For many of those you need to sit down with an installer and break down your wants and needs.

I have one very good answer for you;
Please go to the MREA energy fair. There will be several workshops put on by very qualified guys where all these thoughts can/will be answered. And, as important --You can ask all the questions you want. Also there will be many machines on display, and reps to talk to about their machines.

sorry I just had to get in another plug for the fair.


----------



## offGridNorthern (Jan 1, 2006)

A "breeze" isn't going to spin the blades fast enough ... on the other hand .. if it's a breeze on the ground it may be wind 90' up.

The generators have a tail that moves with the wind to keep the blades into the wind all the time.

You need to sit down with a GOOD installer (don't go to your local store that has inverters & generators sitting in a corner and will give you insturctions on how to install).

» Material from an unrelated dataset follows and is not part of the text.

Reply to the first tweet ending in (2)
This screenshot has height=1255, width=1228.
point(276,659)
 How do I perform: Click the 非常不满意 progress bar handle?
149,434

A reputable installer will be able to tell you about locations, best machines for your needs and anything else you need to know.

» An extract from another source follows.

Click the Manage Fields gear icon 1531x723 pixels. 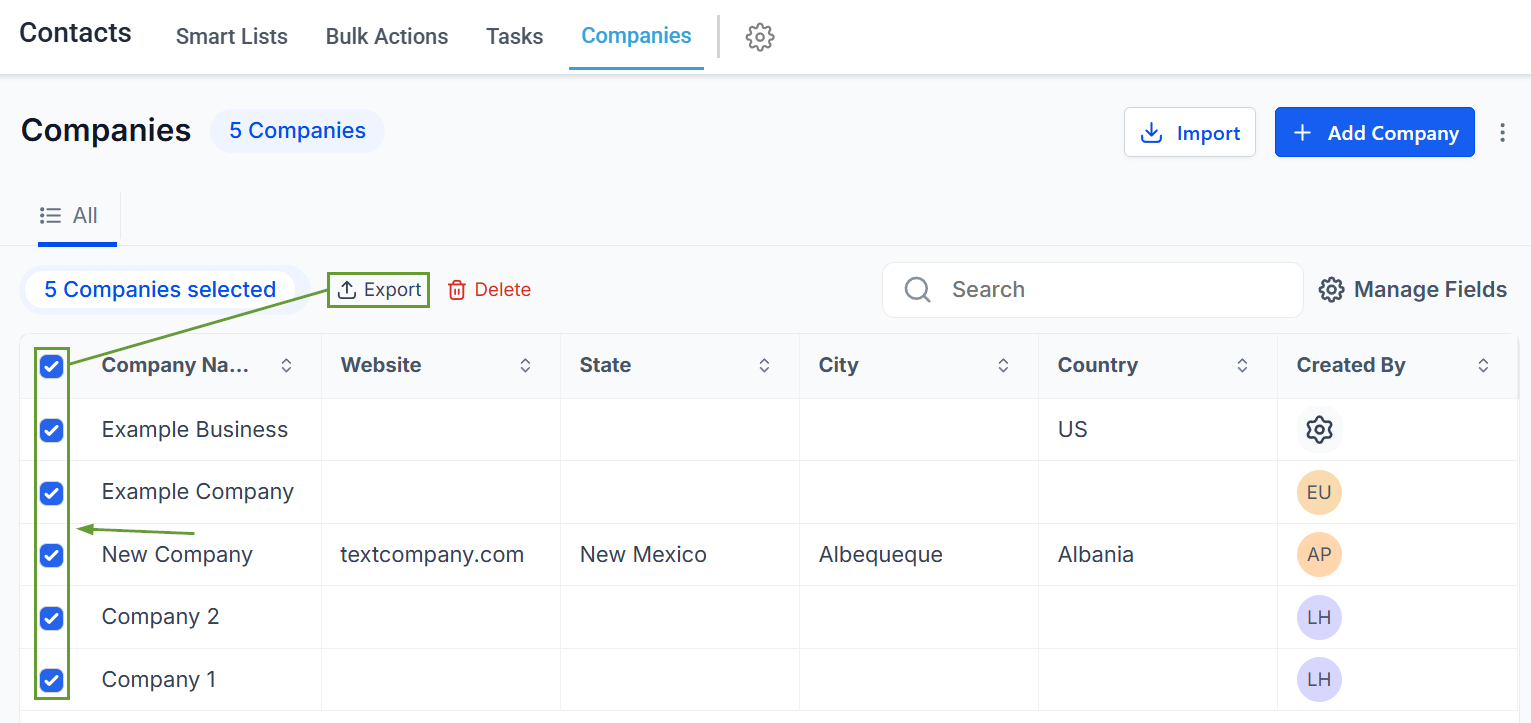point(1331,290)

Our machine supplments our solar panels as Nov & Dec in northern Ontario are insufficient daylight to meet the needs of our 2000 sq. foot home.


----------



## JAK (Oct 15, 2005)

So how many kwh/day are you living with offGridNorthern?
What do you use for heat, hot water, cooking, clothes drying?

Congrats by the way.


----------



## Jim-mi (May 15, 2002)

Not trying to answer for offGN. But part of the answer to jak's question is, offgrid folk will cut way back on usage on the overcast days. "Wash the clothes tommorrow when the sun is shinning" (or the wind blowing) So the electrical usage can/does varry day to day.


----------



## SolarGary (Sep 8, 2005)

Hi,
Before you get too far into thinking about wind power, you want to check on how good the winds are in your area. 

An easy way to get an idea about the wind in the area you live in is go here:
http://www.builditsolar.com/Projects/Wind/WindResource.htm

You can see how the wind atlas rates your area -- if its a 1 or 2, its not likely to be worth the effort, and some other form of renewable energy would likely be a better deal.

Gary


----------



## JAK (Oct 15, 2005)

How difficult is it to change to one of these? 
- Anytime you are off-grid you should reduce your consumption first.
- Also, with wind power you will generally need a larger battery bank.
- Still, wind power is potentially cheaper than solar or generator.

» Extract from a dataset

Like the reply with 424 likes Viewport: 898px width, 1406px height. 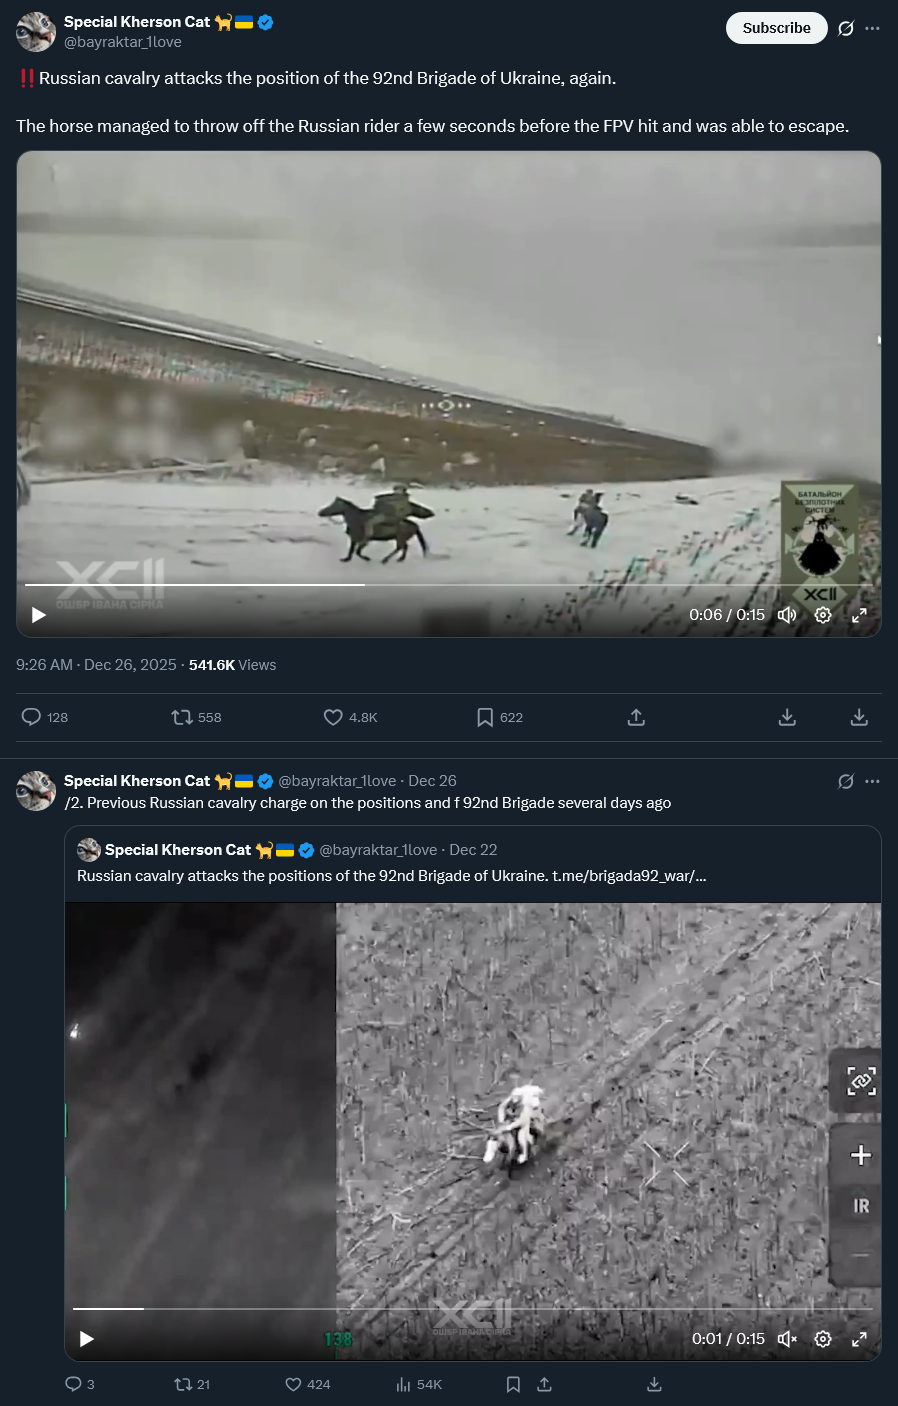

Will one do or is it better to get two?
- It is generally better with small wind power to put your eggs in one basket to have a larger wind turbine mounted higher in the air. There are enough low wind days to do planned maintenance. It is usually cheaper to make your first tower taller than it is to add a second wind turbine. A 40m tower vs a 30m tower will give you more wind, but also a more consistent wind.

Is there a way to measure the wind?
- The hard part is measuring the wind up high where you think you want your tower. You want to be up at least 10m up to take a measurement that you can compare to the airport. You could also just take a hand-help readings at the base of the anemometer at you airport and compare them to concurrent readings at your place in a similar or better clearing where you thing you have good wind. Then you will know if you have more or less wind than the airport. You can tell alot just by looking for a good view that faces prevailing winds. If it is as open as your airport and with a better view then you should have more wind. You can buy a simple hand held non-electronic anemometer at a marine hardware store. You want at least 6 m/s at 30m for a 3kw turbine. If it is marginal than it won't be worthwhile unless you are a do it yourselfer. The nice thing about wind power is you can do it yourself. If you want to mess around with small projects, like 500w or less, then you should build it yourself and start with something really small. You can make a wind turbine out of a cheap portable drill. Another nice project to start with is to build yourself a 10m tower and an anemometer. 

If you had cows, or a large family and a few goats, and built a methane generator, you could build an oversized wind turbine, like maybe 10kw instead of 3kw. Then when you are generating surplus power you could use it to produce hydrogen and store it in the digester with the methane. When the wind isn't blowing you could then run your generator off the hydrogen/methane. This strategy should reduce the size of your battery bank, and also provide you with fuel for your tractor. If you average 3kw you will likely get 1000w fairly consistently, and you could average 1.5kw through a combination of direct wind, generator, and battery. The other 1.5kw would be for for tractor and truck fuel. 1kw is 36kwh per day, which is 13149kwh per year, or roughly 360 gallons of gasoline equivalent.


----------